- [YOUR GOAL]
Below are several records. Retype exactly those lines running from the one with "Task: Click the Superior" through the one with "You are a computer-use agent. Image", end lines included, and no others.

RECORDS FOR THIS TASK START

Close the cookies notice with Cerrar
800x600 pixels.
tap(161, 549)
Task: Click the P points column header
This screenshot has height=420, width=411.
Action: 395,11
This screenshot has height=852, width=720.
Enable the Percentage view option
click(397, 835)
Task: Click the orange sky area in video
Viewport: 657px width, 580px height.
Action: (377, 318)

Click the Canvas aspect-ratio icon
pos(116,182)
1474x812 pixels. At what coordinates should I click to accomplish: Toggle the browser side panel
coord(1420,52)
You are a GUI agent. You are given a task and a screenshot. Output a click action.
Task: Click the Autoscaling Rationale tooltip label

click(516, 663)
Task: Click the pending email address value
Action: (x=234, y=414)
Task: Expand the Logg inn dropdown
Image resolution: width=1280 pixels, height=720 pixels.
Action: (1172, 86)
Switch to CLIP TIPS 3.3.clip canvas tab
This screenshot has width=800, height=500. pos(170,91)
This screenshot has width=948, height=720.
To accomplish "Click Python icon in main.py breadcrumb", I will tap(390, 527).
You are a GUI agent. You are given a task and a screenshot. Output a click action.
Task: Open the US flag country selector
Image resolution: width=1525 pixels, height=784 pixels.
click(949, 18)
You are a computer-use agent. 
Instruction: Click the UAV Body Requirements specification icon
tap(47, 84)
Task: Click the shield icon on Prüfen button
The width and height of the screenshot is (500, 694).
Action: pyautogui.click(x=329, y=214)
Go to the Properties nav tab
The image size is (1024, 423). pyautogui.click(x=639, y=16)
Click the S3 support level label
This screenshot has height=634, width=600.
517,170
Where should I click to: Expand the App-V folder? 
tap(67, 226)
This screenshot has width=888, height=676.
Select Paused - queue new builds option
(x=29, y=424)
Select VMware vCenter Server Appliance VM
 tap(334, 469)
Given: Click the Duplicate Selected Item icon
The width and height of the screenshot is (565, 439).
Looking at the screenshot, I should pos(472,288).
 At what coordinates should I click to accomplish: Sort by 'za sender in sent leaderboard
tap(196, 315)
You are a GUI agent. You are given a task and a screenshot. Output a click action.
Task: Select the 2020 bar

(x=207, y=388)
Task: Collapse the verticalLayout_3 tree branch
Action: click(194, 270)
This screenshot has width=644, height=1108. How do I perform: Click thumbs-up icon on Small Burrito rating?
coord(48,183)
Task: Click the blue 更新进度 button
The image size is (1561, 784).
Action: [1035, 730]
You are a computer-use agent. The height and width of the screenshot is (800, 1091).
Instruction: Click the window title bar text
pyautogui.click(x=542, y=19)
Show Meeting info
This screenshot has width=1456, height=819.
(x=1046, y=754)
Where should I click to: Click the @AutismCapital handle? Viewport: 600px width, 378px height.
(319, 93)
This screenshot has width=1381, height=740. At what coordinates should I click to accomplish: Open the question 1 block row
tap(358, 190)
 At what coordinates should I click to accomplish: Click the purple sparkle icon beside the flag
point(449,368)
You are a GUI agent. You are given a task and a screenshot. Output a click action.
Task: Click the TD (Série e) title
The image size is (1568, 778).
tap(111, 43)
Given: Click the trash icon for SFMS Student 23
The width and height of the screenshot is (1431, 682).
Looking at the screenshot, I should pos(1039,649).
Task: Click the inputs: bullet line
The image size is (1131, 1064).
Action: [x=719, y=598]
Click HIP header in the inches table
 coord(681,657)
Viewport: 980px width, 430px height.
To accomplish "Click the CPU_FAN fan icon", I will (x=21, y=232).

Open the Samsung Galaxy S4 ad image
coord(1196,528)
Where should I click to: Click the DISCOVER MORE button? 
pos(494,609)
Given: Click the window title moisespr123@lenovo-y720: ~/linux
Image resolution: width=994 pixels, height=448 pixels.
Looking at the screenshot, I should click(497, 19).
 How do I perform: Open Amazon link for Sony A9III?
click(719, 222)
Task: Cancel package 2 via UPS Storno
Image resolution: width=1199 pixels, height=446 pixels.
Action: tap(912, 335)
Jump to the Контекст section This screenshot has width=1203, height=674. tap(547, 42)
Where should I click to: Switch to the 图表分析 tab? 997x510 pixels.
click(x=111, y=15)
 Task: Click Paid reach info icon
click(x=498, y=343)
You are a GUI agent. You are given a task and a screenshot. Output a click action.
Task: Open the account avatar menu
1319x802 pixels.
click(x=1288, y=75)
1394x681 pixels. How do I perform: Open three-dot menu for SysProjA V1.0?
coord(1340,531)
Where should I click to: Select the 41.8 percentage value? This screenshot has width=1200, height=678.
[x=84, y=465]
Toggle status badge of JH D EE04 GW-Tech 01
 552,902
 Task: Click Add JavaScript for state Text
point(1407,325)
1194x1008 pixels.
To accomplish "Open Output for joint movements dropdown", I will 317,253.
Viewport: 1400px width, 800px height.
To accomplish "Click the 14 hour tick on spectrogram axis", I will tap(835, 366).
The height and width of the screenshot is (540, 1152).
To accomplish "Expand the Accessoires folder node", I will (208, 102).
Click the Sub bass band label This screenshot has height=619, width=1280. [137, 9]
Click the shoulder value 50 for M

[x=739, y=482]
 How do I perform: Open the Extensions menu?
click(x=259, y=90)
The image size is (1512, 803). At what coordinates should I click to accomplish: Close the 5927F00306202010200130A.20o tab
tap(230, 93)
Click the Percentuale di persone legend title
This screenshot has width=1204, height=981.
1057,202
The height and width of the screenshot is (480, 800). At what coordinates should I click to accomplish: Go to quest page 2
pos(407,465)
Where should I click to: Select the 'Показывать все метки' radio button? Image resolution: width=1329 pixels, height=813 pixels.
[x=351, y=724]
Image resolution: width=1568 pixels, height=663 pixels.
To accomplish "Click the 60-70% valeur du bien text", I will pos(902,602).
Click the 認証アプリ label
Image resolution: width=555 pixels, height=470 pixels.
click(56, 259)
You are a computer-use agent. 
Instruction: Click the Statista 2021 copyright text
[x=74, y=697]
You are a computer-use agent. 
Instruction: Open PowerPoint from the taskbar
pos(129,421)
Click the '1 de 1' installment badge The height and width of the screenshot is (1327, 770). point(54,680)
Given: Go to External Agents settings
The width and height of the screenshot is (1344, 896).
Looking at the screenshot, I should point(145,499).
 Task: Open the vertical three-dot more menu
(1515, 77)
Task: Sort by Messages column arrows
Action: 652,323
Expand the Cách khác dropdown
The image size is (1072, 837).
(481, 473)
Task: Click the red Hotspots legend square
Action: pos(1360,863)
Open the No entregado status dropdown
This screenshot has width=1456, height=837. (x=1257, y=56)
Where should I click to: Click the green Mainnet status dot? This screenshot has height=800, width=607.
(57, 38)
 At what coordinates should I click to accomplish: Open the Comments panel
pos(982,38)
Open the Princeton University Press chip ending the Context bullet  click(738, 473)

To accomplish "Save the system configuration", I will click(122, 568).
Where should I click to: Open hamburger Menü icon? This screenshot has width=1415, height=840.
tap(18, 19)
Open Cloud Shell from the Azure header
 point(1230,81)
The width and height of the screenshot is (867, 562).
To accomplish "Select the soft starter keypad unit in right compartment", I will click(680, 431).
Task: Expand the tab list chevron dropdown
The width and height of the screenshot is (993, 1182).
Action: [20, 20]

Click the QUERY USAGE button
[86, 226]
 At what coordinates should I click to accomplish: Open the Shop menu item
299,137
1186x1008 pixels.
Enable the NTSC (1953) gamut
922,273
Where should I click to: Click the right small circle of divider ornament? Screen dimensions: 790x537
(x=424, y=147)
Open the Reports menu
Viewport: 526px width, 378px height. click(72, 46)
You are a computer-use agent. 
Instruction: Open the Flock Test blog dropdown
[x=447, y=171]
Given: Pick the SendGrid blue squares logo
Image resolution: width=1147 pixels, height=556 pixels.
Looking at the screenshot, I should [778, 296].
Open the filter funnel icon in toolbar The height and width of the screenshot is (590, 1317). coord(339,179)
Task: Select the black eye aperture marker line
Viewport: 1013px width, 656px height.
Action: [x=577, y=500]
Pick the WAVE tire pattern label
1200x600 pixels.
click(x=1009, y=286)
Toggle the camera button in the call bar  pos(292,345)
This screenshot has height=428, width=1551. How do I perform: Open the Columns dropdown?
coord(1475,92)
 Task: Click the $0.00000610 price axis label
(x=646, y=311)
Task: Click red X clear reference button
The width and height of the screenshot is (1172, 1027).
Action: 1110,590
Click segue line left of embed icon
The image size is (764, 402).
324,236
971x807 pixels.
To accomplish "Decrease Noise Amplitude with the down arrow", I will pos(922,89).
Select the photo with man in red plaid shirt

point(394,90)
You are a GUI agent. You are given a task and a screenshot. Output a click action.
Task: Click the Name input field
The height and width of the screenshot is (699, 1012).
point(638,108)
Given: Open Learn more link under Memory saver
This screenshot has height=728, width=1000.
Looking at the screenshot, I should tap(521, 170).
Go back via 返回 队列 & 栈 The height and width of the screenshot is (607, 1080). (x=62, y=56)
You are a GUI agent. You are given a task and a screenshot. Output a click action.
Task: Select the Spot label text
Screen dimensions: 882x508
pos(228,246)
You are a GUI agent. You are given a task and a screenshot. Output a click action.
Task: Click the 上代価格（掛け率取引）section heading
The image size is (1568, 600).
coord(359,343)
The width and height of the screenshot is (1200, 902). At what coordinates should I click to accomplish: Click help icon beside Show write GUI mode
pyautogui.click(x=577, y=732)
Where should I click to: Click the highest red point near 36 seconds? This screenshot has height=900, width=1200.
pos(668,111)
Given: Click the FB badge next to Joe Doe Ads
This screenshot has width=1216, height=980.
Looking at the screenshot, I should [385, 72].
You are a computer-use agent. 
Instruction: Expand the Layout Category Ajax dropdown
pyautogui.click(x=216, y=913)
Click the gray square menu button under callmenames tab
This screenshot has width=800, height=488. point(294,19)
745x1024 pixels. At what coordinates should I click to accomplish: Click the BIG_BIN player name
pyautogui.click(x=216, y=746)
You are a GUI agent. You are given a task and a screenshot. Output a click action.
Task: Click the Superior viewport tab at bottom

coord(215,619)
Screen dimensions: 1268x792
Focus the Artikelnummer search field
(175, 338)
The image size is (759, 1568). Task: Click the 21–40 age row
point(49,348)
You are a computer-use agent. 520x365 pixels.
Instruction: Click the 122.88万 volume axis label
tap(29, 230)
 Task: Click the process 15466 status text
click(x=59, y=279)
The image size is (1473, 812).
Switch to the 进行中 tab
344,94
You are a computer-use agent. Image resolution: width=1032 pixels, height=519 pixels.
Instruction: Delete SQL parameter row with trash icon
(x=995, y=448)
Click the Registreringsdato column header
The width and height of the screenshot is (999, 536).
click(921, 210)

RECORDS FOR THIS TASK END

- [EXERCISE SOLUTION]
Task: Click the Superior viewport tab at bottom

coord(215,619)
Screen dimensions: 1268x792
Focus the Artikelnummer search field
(175, 338)
The image size is (759, 1568). Task: Click the 21–40 age row
point(49,348)
You are a computer-use agent. 520x365 pixels.
Instruction: Click the 122.88万 volume axis label
tap(29, 230)
 Task: Click the process 15466 status text
click(x=59, y=279)
The image size is (1473, 812).
Switch to the 进行中 tab
344,94
You are a computer-use agent. Image resolution: width=1032 pixels, height=519 pixels.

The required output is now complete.